We planned to begin our afternoon by hiking to the top of Bearfence Mountain. It's a very short hike (less than a mile, roundtrip) but it's steep and involves some rock scrambling to get to the top. Add to this large amounts of snow to hike through (packed down from previous hikers, but soft in places due to temperatures in the 50s at the park today), and a 23+ pound human on your back (for Jason), and it can make for a sometimes trecherous hike!!
Sierra has some funny commentary. We walked by this fallen tree and she said "big stick." Yes, love, that is a very big stick indeed!
She also let us know when she saw a "big rock" and a "Bird. Bird fly-ying." We could always be sure when we were going "Uppa hill," and "Downa hill" because Sierra told us (just in case we didn't realize).
We finally made it to the top of the mountain.
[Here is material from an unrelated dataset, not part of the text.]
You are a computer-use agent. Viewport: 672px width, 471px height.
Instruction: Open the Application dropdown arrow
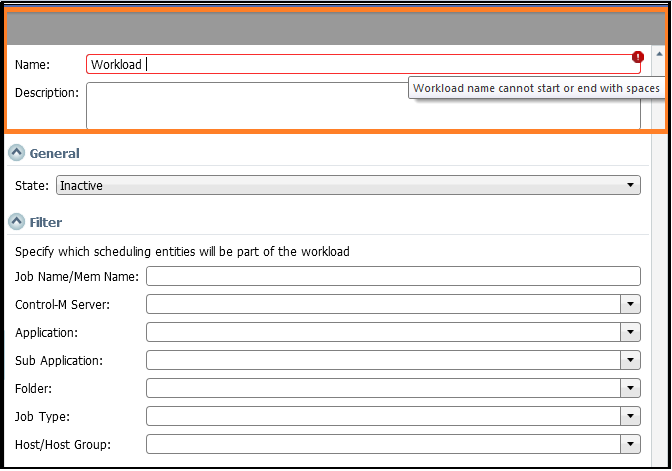[x=630, y=332]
Totally. Worth it. The view from the top of Bearfence is literally 360 degrees. It's amazing. And since we were there in the off-season, we really felt like we were in our own private playground. We had the trail completely to ourselves, the parking lot was empty except for our vehicle, and there was very little noise from passing cars on the road below.
The hike down was just as tough as the hike up: slick spots and deep snow and downward rock scrambling. We made it safely back to the car, though. We were going to try and do a second hike today that we've been wanting to check out. It starts at the visitor center and has guide posts along its 1.8 mile length detailing the "Story of the Forest." Like I mentioned, though, we had underestimated the amount of snow that would still be on the ground. As a result, Bearfence was more difficult than we had anticipated, and we did not feel like high stepping through deep snow for another 2 miles. Story of the Forest will have to wait for another, less snowy day. We did stop at the (closed for the season) visitor center just to stand on the porch and take in the view of a very snowy Big Meadow before heading home.
Side note: I nearly forgot my camera. We had to turn around and get it after we had already left home. I debated whether I really needed/wanted it. Turns out, going back was the right call. I would have been so angry to see those views and not have my camera to take a picture for posterity (and to share with you)!